= Bernhard A. Macek =

Austrian historian and author (born 1975)

Bernhard A. Macek (born 1975 in Vienna, Austria) is an Austrian historian and author.

== Biography ==

Macek, born in Vienna, studied history at the University of Vienna. Since 2001 he has worked at the Imperial Palace Hofburg (Sisi Museum/Imperial Apartments/Silver Collection). In addition, he directs the Department of Viennese Urban History at ÖAB (Austrian Archeology Association). He also works on publications on historical topics, for example about the coronation of Joseph II (Holy Roman Empire) or about the life of Charles I, the last Emperor of Austria.

Macek's lecturing led him to the University of Vienna, to the Pope Benedict XVI Philosophical-Theological University Heiligenkreuz, to the city of Heusenstamm (Germany) on the occasion of the celebrations "250 Years of the Imperial Visit", to the Italian Cultural Institute in Vienna, to Madonna di Campiglio (Italy) for the festival "Mistero dei Monte – Vostre Altezze, etc.

== Publications ==

- Feldmarschall-Leutnant Franz von Holbein-Holbeinsberg. „Directiven“ der Spanischen Hofreitschule. Reitkunst, Militär und Gesellschaft des 19. Jahrhunderts, (= Historica Austria 7), Wien 2008, ISBN 978-3-901515-11-8.
- Die Krönung Josephs II. zum Römischen König in Frankfurt am Main.
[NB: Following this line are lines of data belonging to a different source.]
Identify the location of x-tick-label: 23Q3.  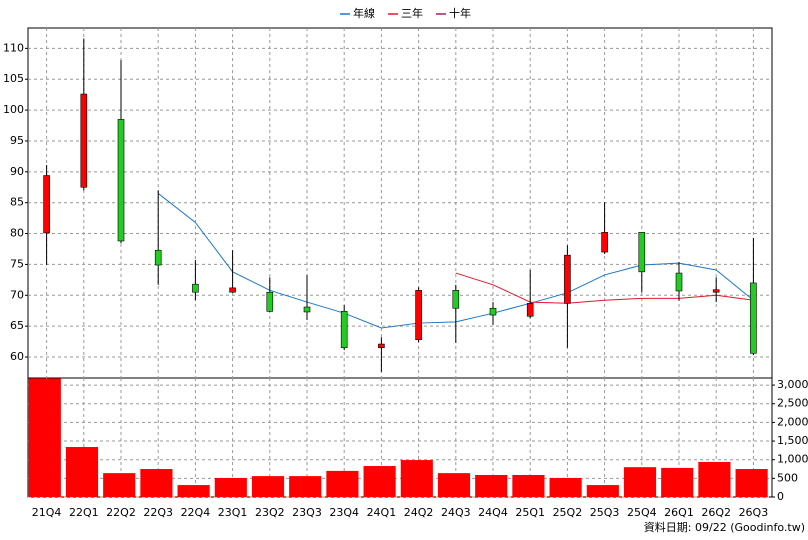
(307, 512).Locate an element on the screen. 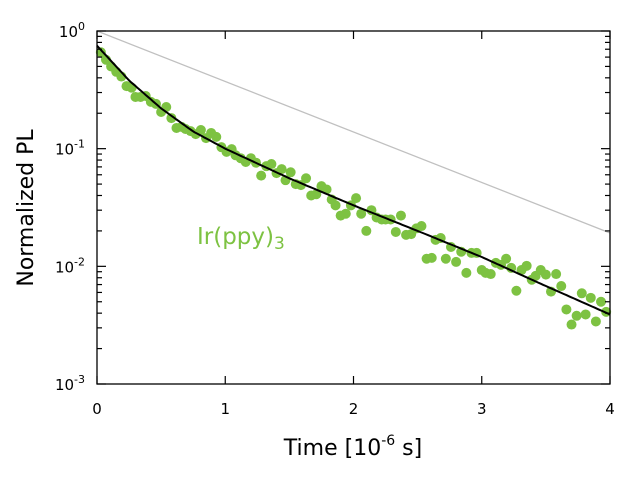 The image size is (640, 477). y-axis-label: Normalized PL is located at coordinates (26, 208).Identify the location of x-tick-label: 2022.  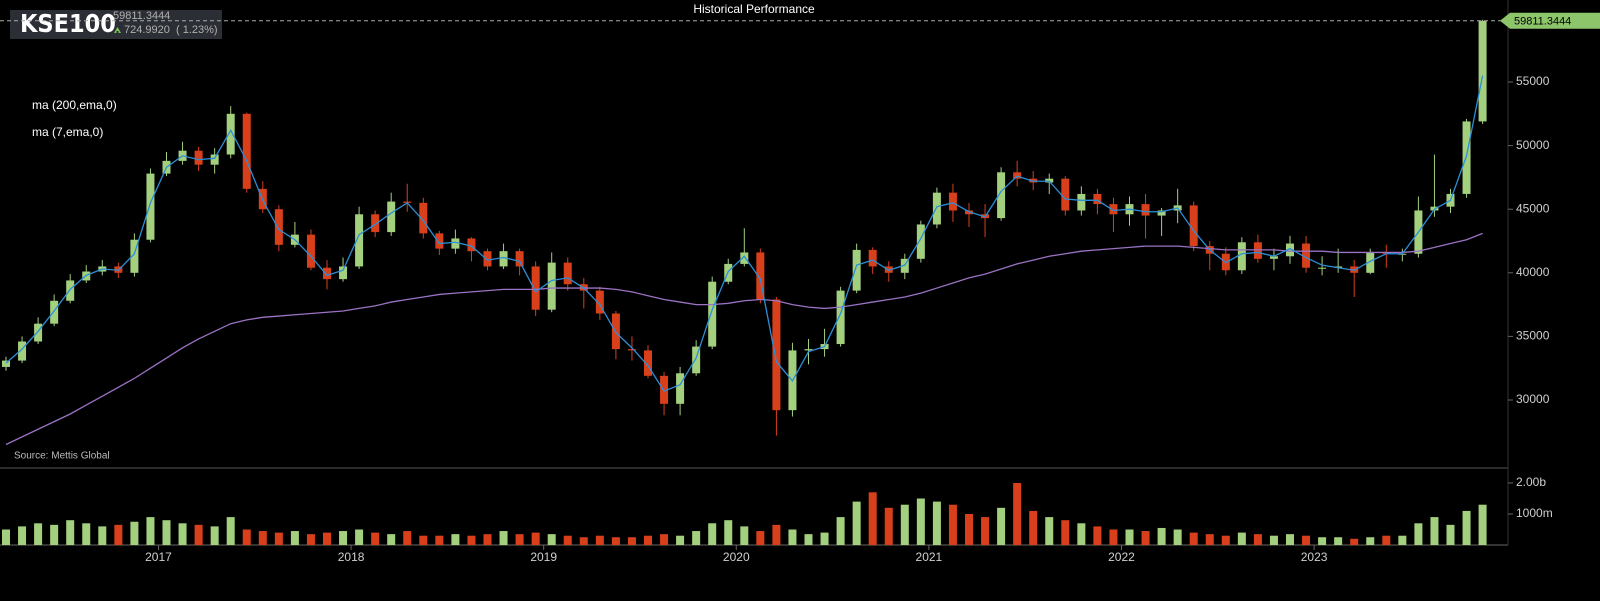
(1122, 557).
Logistisches Meisterwerk, zeremonielle Glanzleistung und Kulturgüter für die Ewigkeit, Frankfurt am Main u. a. 2010, ISBN 978-3-631-60849-4, doi:10.3726/978-3-653-04406-5.
- Haydn, Mozart und die Großfürstin. Eine Studie zur Uraufführung der „Russischen Quartette" op. 33 in den Kaiserappartements der Wiener Hofburg, Wien 2012, ISBN 3-901568-72-7.
- Kaiser Karl I. Der letzte Kaiser Österreichs. Ein biografischer Bilderbogen (= Die Reihe Archivbilder), Erfurt 2012, ISBN 978-3-95400-076-0.
- with Renate Holzschuh-Hofer: Die Wiener Hofburg. Die unbekannten Seiten der Kaiserresidenz, Sutton-Verlag, Erfurt 2014, ISBN 978-3-95400-420-1.
- with Rossana Crisci: Francesco Giuseppe I., Testimonianze, MGS Press, Trieste 2016. ISBN 978-88-97271-23-9, (in Italian).